Carson highlights a key point that Owen overlooks. The world is not viewed quantitatively in John so much as qualitatively. When John speaks of the world, it is the quality of rebellion against God, sinful humanity writ large. To make it refer to a particular number of people is foreign to John’s use of the word. Perhaps the most thorough examination done of Owen’s logic in the Death of Death is by Neil Andrew Chambers, in his unpublished dissertation at Reformed Theological Seminary. Chambers examines every use of κόσμος in John’s gospel and space will not permit a full review of his conclusions. However, on the question of whether “world” can mean elect in John 3:16, Chambers’ observations are important.

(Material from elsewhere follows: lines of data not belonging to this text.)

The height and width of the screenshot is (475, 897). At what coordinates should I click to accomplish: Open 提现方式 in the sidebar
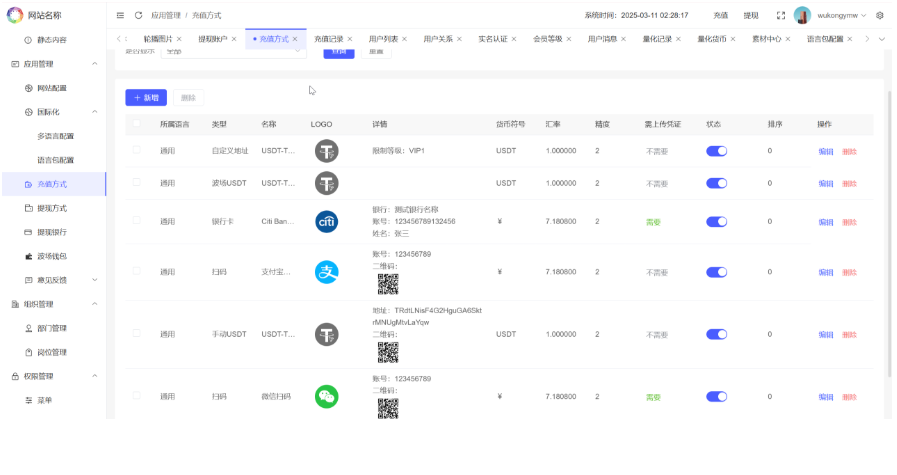(x=52, y=208)
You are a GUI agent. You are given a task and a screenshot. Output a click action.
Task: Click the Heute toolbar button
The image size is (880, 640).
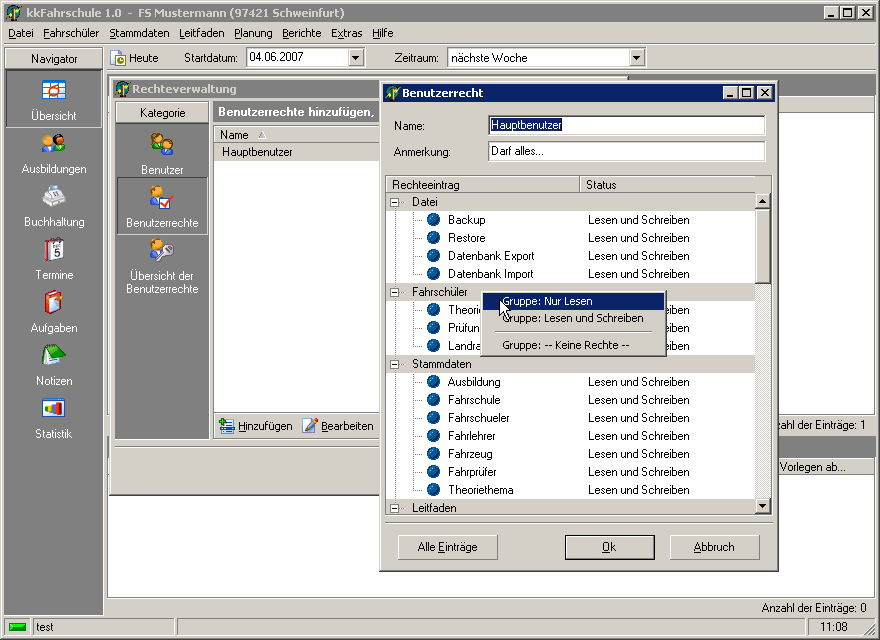coord(135,58)
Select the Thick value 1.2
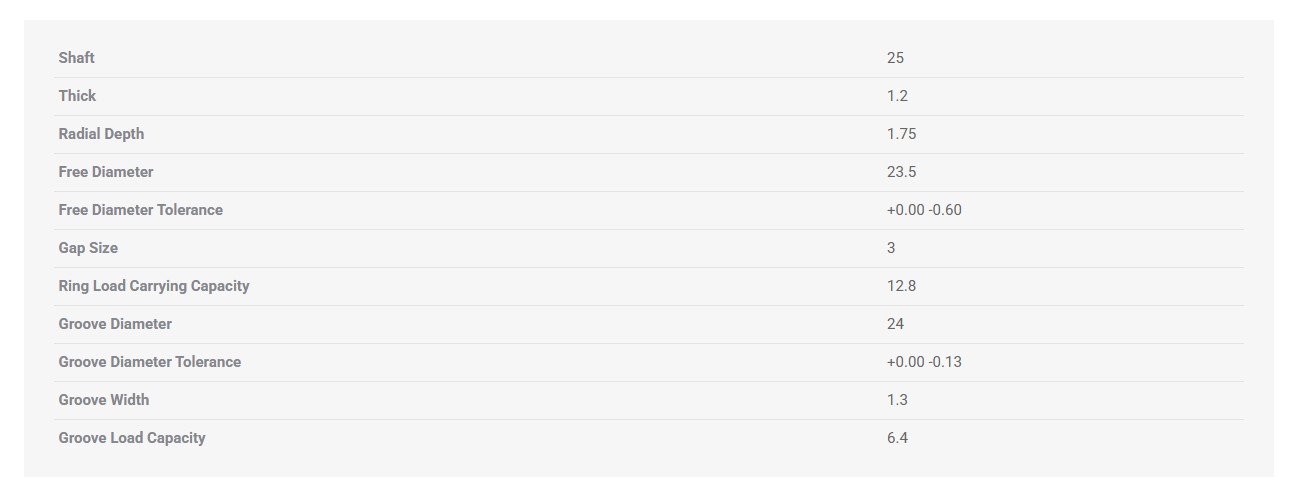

“This is not possible in John where the elect are defined against the world—they are those given to Jesus by the Father “out of the world” (17: 6), that is, ‘elect’ is a concept in John which is in opposition to ‘world’, defined over against it. Owen’s substitution would lead 3.16 to read ‘God so loved those He chose out of the world’, which alters the sense of the verse significantly, in effect denying what the verse affirms, a love of the world. World is a description of a qualitative state of rebellion against God.”
While no single verse encompasses everything that Scripture has to say about the extent of the atonement, there are individual verses that speak plainly to it. John 3:16 is such a verse. In no way can it be taken to say that Jesus died only for the elect. John Owen’s insistence notwithstanding, John the beloved disciple has stated that God loves the world, those in opposition to him, those who are separated from him. It is an unlimited designation because the world as a whole is in rebellion against God.
 John Owen, The Death of Death in the Death of Christ (Edinburgh/Carlisle, Banner of Truth, 1967), 192-193.
 Owen, 208.
 D. A. Carson, The Difficult Doctrine of the Love of God (Wheaton, Crossway, 1999), 17.
 Owen, 193.
 Neil Chambers, “A Critical Examination of John Owen’s Argument for Limited Atonement in ‘The Death of Death in the Death of Christ,’” (ThM thesis, Reformed Theological Seminary, 1998), 151-152.